Background: With the development of genome-sequencing technologies, protein sequences are readily obtained by translating the measured mRNAs. Therefore predicting protein-protein interactions from the sequences is of great demand. The reason lies in the fact that identifying protein-protein interactions is becoming a bottleneck for eventually understanding the functions of proteins, especially for those organisms barely characterized. Although a few methods have been proposed, the converse problem, if the features used extract sufficient and unbiased information from protein sequences, is almost untouched.

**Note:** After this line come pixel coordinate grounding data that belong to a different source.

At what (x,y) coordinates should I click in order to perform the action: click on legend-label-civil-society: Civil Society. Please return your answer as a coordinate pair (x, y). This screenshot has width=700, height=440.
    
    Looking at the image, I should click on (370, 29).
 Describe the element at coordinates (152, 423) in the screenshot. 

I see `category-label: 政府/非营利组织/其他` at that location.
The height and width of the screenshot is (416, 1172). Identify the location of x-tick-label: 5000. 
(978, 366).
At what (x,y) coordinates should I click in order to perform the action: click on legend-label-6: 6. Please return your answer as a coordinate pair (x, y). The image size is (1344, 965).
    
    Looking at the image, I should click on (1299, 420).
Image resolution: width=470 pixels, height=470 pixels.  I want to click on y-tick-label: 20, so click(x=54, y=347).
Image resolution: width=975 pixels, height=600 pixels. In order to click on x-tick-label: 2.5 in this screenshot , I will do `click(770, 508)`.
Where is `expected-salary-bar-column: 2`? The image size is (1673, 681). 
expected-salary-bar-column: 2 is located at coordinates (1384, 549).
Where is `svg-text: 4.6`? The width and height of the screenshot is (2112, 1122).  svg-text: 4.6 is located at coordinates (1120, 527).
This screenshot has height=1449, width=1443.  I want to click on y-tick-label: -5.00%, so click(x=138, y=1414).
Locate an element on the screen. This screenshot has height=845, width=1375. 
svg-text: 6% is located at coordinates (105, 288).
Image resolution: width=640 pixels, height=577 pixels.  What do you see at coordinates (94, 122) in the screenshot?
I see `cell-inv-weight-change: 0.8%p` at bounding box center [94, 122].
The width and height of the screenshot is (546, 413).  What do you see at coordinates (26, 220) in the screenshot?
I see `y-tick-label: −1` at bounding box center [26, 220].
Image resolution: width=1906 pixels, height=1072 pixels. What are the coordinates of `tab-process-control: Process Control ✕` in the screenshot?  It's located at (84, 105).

Results: In this study, we interrogate this problem theoretically by an optimization scheme. Motivated by the theoretical investigation, we find novel encoding methods for both protein sequences and protein pairs. Our new methods exploit sufficiently the information of protein sequences and reduce artificial bias and computational cost. Thus, it significantly outperforms the available methods regarding sensitivity, specificity, precision, and recall with cross-validation evaluation and reaches ~80% and ~90% accuracy in Escherichia coli and Saccharomyces cerevisiae respectively. Our findings here hold important implication for other sequence-based prediction tasks because representation of biological sequence is always the first step in computational biology.

Conclusions: By considering the converse problem, we propose new representation methods for both protein sequences and protein pairs. The results show that our method significantly improves the accuracy of protein-protein interaction predictions.